On 6 September 2021, the FCA published a speech by its Chair, Charles Randell, entitled The risks of token regulation.

Key points in the speech include:

  • The tide of regulation is turning all over the world, and online platforms should expect a future where regulation addresses the significant risks they pose in the same way as other businesses.  Same risk, same regulation.
  • The FCA has repeatedly warned about the risks of holding speculative tokens. These tokens are not regulated by the FCA. They are not covered by the Financial Services Compensation Scheme. If these tokens are purchased investors should be prepared to lose all of their money.
  • The potential level of consumer harm that purely speculative tokens bring raises the question of whether the activity of creating and selling them should be brought within FCA regulation.
  • A HM Treasury consultation on the UK approach to cryptoassets and stablecoins closed earlier this year, and the FCA is working closely with HM Treasury and Bank of England as part of the Cryptoassets Taskforce.

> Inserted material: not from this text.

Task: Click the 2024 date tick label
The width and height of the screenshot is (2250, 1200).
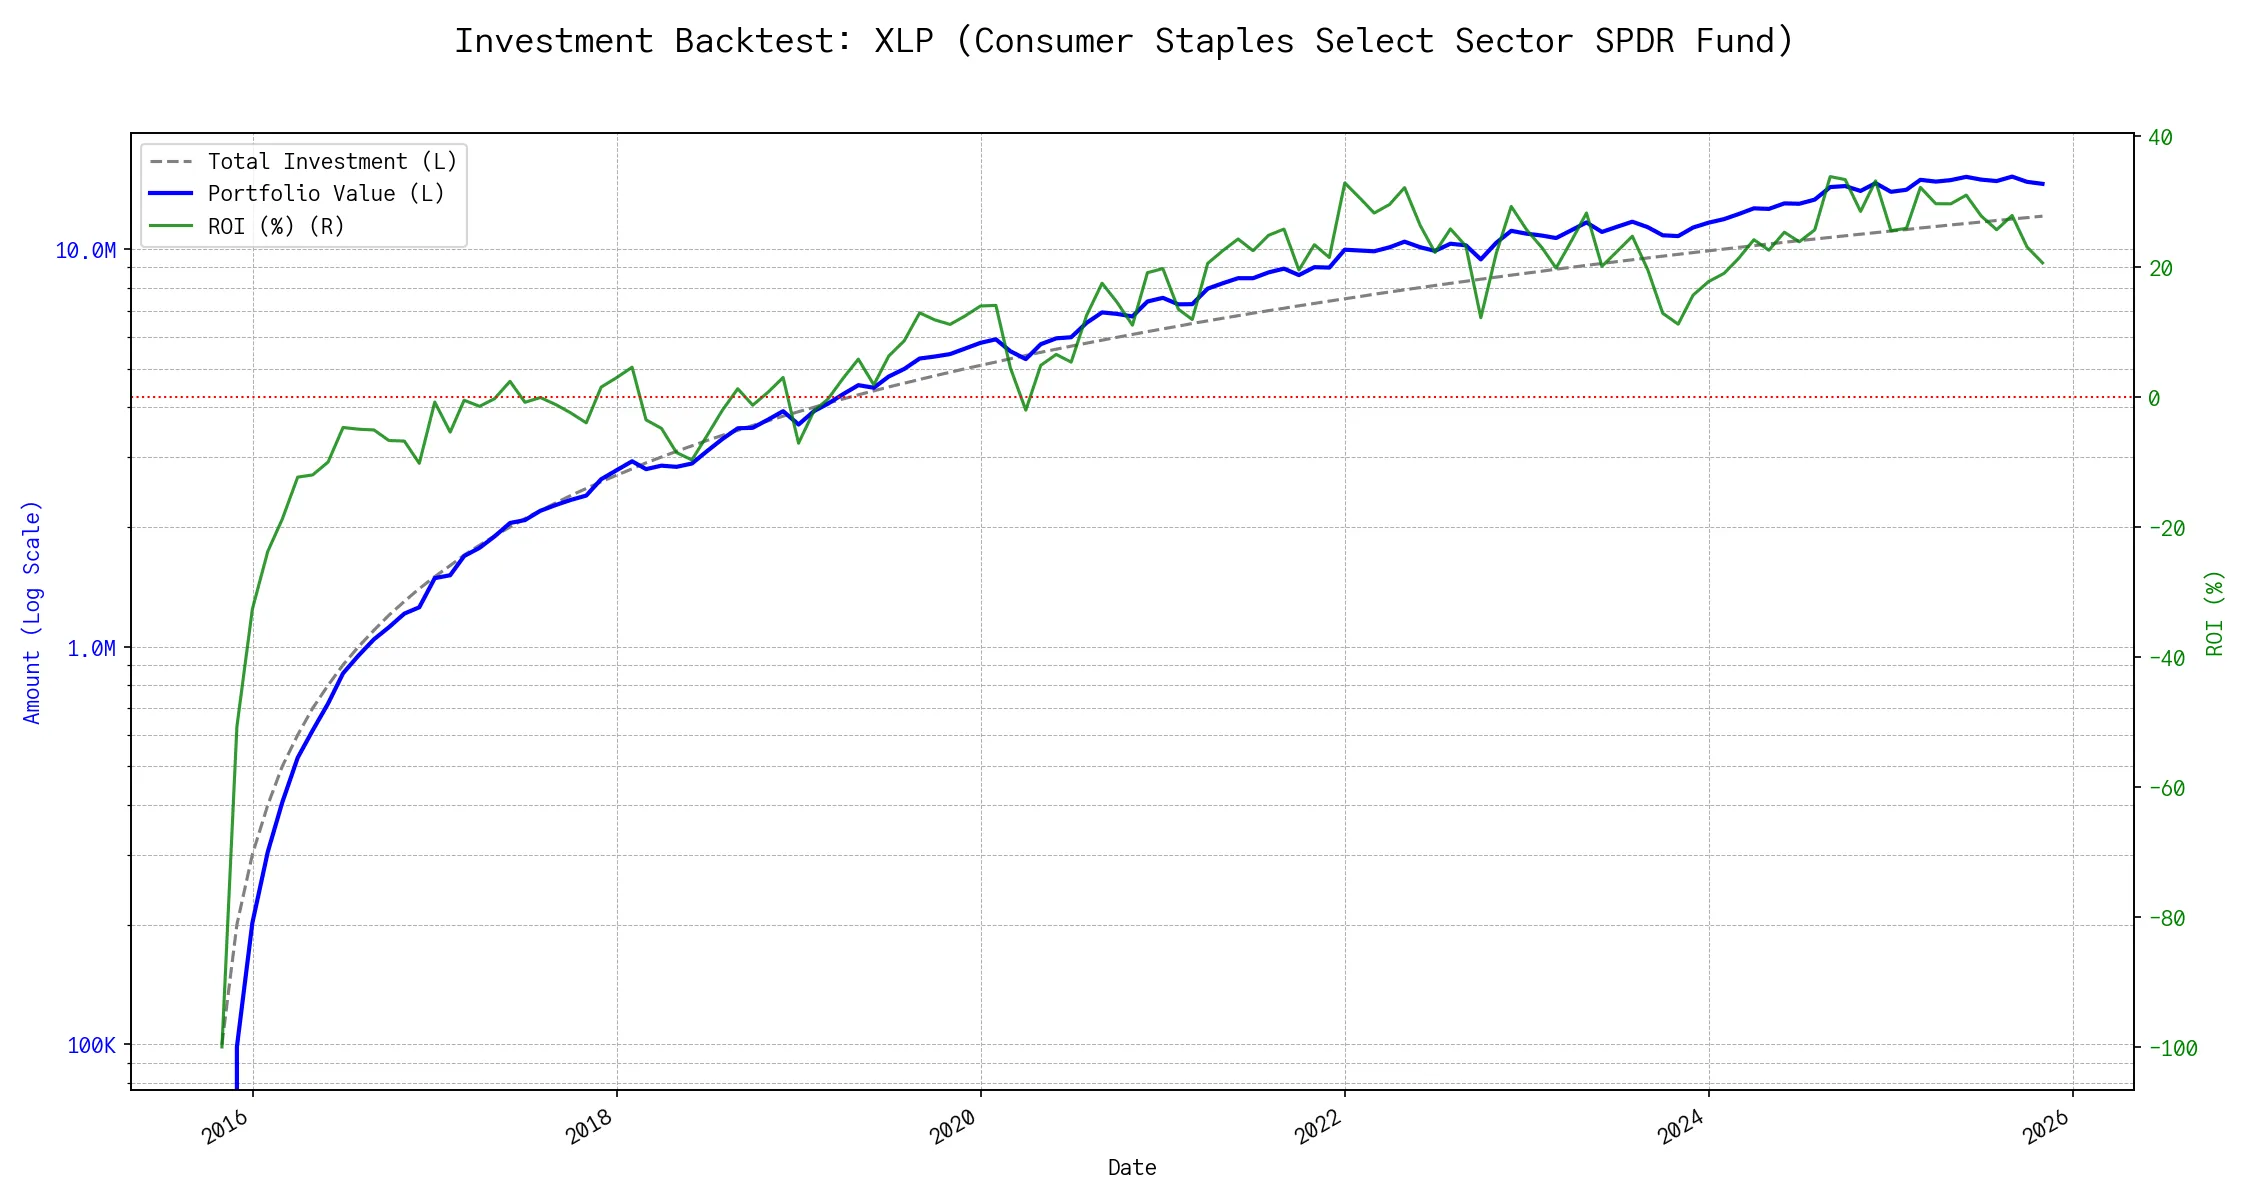Action: coord(1681,1129)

  • The FCA has published a list of unregistered crypto exchanges that it suspects are operating in the UK, to help consumers avoid using them. Banks and other authorised firms should be very wary of transactions involving unregulated crypto exchanges wherever they are based, and should use the list of suspect UK businesses to identify customers and transactions which may be money laundering.
  • Where digital tokens are used to constitute or represent investments that are already regulated by the FCA, like shares and bonds, the FCA will be willing to use its existing powers in the same way as for investments that are not tokenised. In 2019 the FCA set out guidance to clarify its approach to transferable securities of this kind.
  • Where other activities the FCA regulates reference digital tokens, the FCA will pursue its consumer protection objective in limiting the harm. That’s why last year the FCA banned the sale of crypto-derivatives to retail consumers.
  • The FCA does not currently have a general remit from Parliament to regulate the issue or promotion of speculative tokens.
  • Because of the decentralised way that speculative tokens are created, any effective system of regulation will require a business seeking registration or authorisation with the FCA to bring itself firmly within its reach, with people and resources that the regulator could access in order to supervise and enforce its requirements. The FCA is not going to award registration or authorisation to businesses that will not explain basic issues, such as who is responsible for key functions or how they are organised.
  • An effective system of regulation of digital tokens has to allow the more promising use cases for the innovative technology that underlies the tokens to flourish – especially the potential to make payments and financial infrastructures more efficient and accessible. It is essential to find the right balance between appropriate regulation to protect consumers and markets and encouraging useful new ideas in this space.
  • It will take a great deal of careful thought to craft a regulatory regime which will be effective in the decentralised world of digital tokens. Legislators will need to consider 3 issues: how to make it harder for digital tokens to be used for financial crime; how to support useful innovation; and the extent to which consumers should be free to buy unregulated, purely speculative tokens and to take the responsibility for their decisions to do so.
  • There are two cases where regulators should have the powers to take action to reduce the potential harm to consumers from purely speculative tokens. The first is crypto-asset promotions. A large proportion of people buying these speculative tokens seem to think they may be regulated already. The second is the risk of contagion of the regulated business of authorised firms by unregulated activities in digital tokens. As a first step, the Basel Committee is consulting on a proposal which would ensure that speculative digital tokens attract a full capital charge for banks. It is essential that the boards of FCA authorised firms can show how they have addressed the risks that unregulated activities in relation to digital tokens can pose to those firms: to both their conduct, and their prudential soundness.